TASK INSTRUCTIONS
Pull every line with "button" from the data.

[EXERCISE INPUT Boundary: Start]

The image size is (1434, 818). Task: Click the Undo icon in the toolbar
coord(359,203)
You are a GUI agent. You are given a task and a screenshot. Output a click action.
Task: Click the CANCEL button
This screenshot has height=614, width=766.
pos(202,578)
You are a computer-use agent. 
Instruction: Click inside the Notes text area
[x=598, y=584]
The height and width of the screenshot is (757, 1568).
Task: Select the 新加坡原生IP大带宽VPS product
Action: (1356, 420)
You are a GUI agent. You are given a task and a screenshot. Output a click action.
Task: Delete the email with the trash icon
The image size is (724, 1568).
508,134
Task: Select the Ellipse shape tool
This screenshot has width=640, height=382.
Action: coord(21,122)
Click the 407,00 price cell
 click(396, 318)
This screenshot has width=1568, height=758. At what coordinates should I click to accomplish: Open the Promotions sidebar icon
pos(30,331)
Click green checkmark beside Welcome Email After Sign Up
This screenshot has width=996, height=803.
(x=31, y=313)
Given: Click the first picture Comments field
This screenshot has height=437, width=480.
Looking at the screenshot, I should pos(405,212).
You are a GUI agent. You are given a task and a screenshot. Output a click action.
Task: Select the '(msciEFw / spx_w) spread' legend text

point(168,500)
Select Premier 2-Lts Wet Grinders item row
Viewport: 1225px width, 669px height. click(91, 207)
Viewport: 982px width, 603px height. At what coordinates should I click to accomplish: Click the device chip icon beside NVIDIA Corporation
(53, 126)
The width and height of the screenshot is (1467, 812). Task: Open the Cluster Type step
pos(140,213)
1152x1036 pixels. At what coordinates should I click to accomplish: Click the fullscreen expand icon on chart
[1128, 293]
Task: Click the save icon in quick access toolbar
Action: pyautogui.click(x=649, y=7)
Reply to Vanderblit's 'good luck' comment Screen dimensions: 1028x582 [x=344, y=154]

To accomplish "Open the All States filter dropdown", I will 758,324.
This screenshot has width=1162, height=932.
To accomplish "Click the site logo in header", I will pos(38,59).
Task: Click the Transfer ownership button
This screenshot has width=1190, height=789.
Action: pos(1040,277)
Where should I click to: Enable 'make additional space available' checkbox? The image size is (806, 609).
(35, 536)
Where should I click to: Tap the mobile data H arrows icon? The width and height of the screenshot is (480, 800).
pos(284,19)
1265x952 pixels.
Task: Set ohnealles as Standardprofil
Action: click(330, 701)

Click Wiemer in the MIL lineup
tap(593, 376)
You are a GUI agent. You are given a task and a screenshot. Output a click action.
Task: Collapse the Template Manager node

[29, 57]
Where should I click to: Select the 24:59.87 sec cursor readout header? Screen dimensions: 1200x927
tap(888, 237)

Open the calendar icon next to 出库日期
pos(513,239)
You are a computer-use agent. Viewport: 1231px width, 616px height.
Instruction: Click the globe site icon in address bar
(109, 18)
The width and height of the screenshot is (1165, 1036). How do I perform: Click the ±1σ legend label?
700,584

[EXERCISE INPUT Boundary: End]

ANSWER SECTION
Task: Click the CANCEL button
Task: Click the Transfer ownership button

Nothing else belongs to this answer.